Our calculators use standard physics formulas appropriate for coursework and preliminary estimates. For professional engineering design, always verify results against industry standards and codes. These tools are educational, not replacements for licensed engineering analysis.

How do I handle significant figures in physics calculations?

Our calculators maintain full precision internally, then round outputs appropriately. For lab reports, your answer should have the same number of significant figures as your least precise input. We show enough digits to avoid introducing rounding errors.

Why do my results differ slightly from my textbook examples?

Differences usually come from: rounding at intermediate steps (textbooks often round early), different values for constants (we use NIST recommended values), or unit conversions. Our step-by-step solutions help identify where differences arise.

Can I use these for AP Physics or university exams?

Yes, our calculators use the same formulas taught in AP Physics 1/2/C and introductory university courses. They're great for checking homework and understanding concepts. During exams, you'll typically need to show work by hand.

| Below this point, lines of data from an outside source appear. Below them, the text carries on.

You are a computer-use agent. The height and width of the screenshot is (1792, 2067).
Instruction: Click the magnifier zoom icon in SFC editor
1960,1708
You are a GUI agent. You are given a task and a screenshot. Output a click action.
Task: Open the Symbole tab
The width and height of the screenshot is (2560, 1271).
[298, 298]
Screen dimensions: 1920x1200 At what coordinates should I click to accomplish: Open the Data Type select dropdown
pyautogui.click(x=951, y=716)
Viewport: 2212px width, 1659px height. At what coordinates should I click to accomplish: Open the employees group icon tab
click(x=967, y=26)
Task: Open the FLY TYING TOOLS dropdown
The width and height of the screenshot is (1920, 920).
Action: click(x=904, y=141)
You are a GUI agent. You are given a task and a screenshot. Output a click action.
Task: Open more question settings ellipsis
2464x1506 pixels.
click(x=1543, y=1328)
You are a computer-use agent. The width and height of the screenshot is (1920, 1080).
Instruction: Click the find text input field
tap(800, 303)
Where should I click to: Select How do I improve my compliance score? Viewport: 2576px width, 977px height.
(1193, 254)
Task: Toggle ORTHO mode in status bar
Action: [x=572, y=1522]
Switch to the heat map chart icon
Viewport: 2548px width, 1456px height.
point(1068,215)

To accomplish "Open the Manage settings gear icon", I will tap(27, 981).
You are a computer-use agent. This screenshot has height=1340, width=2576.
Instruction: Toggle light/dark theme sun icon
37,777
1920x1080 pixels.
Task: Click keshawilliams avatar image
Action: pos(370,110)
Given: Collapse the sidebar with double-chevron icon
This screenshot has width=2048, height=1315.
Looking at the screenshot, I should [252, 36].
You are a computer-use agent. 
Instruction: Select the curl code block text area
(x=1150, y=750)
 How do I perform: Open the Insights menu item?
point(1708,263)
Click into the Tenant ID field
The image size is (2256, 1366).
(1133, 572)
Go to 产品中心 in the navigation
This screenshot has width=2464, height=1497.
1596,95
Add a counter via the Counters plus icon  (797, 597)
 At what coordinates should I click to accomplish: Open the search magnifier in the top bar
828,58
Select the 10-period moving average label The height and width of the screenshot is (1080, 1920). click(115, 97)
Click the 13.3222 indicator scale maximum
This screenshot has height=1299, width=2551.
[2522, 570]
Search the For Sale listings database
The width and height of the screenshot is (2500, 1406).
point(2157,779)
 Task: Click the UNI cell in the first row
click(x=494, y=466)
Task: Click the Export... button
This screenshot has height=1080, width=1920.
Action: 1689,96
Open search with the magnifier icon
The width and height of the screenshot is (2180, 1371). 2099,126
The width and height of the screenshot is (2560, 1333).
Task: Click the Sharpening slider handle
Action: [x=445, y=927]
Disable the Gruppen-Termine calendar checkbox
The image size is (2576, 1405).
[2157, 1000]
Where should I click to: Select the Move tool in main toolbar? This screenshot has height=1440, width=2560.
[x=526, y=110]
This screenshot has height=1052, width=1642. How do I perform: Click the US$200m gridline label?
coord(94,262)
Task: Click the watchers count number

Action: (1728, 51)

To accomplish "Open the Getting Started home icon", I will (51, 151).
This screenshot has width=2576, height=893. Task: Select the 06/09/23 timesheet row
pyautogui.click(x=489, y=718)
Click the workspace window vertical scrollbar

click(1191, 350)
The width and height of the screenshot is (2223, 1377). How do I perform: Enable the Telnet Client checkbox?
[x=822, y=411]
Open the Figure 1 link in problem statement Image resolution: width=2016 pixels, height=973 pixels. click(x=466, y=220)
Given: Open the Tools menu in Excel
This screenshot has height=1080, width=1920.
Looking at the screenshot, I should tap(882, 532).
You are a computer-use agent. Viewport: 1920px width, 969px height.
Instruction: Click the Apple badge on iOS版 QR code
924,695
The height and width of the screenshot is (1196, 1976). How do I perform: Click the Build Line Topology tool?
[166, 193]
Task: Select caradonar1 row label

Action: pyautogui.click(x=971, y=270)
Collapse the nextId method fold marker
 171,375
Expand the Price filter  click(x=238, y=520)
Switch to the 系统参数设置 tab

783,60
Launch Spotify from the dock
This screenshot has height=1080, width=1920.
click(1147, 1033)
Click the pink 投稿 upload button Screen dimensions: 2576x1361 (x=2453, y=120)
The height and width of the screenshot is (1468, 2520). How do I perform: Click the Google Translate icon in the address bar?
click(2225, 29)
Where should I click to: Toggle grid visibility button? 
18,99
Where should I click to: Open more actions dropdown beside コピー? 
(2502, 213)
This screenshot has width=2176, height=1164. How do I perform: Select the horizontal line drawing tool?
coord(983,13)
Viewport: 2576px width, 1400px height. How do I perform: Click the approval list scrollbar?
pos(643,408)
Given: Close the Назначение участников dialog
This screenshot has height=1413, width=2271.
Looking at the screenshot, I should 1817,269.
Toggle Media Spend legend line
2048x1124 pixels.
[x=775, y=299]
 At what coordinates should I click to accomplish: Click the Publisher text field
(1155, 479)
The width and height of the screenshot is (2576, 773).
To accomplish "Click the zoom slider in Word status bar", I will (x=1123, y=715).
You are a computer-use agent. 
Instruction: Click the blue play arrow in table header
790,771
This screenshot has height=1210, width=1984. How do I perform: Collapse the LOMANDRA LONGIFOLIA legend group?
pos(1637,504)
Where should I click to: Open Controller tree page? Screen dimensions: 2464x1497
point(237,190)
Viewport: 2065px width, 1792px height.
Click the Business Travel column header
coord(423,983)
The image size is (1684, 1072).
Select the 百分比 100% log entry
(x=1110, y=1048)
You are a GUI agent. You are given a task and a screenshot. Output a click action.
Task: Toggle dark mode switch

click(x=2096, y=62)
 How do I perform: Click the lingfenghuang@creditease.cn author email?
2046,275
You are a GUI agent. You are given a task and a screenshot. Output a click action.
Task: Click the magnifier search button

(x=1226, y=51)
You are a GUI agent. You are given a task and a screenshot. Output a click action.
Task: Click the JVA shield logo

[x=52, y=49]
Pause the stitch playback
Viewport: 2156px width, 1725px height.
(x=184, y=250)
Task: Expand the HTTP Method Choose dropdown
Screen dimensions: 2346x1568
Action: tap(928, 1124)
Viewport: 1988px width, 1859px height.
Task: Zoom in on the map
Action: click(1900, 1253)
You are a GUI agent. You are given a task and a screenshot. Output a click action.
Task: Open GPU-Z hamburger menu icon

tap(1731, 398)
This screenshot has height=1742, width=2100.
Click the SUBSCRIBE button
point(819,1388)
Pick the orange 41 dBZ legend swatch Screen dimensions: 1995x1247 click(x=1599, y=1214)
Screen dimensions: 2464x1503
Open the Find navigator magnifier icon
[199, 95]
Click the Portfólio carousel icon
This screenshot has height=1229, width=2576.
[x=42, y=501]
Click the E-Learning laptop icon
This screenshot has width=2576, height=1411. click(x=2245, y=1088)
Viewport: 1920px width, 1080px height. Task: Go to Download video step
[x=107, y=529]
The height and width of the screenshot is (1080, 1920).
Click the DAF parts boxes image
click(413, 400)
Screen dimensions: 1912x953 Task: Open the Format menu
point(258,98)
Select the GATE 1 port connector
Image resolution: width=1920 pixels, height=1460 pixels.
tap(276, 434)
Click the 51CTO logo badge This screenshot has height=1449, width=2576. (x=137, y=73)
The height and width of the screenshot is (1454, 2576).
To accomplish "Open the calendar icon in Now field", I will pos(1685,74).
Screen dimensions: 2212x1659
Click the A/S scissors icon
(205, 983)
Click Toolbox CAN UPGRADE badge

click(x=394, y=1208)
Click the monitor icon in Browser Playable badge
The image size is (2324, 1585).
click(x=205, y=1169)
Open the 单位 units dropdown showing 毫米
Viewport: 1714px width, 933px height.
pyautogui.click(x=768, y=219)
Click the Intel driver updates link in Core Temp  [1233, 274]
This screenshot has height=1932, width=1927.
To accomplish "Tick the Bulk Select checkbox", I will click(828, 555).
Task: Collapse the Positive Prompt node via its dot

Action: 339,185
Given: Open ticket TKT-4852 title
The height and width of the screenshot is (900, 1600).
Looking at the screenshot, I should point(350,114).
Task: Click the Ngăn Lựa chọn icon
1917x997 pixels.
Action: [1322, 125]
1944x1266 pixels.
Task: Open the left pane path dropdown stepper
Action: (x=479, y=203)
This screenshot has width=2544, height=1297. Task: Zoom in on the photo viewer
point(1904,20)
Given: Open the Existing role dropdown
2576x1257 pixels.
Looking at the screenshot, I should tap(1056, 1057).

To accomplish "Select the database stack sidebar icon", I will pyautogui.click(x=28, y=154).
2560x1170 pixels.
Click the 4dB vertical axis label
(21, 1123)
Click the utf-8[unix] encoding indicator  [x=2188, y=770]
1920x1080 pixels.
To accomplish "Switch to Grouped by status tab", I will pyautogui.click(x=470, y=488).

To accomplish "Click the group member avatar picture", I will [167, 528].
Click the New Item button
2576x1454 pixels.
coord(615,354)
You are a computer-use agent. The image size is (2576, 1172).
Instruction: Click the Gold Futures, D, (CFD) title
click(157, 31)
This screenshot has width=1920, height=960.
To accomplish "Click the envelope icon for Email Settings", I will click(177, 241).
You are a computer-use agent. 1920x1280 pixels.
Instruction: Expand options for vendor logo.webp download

How do thermodynamics calculators handle ideal vs. real gases?

Our basic calculators assume ideal gas behavior (PV=nRT). Real gases deviate at high pressures and low temperatures. For most educational purposes, ideal gas approximations work well. We note limitations in each calculator's documentation.

What units do the physics calculators use?

We default to SI units (meters, kilograms, seconds, kelvin) but provide unit converters for imperial/US customary units. Consistent units are critical—mixing feet and meters in one calculation will give wrong results.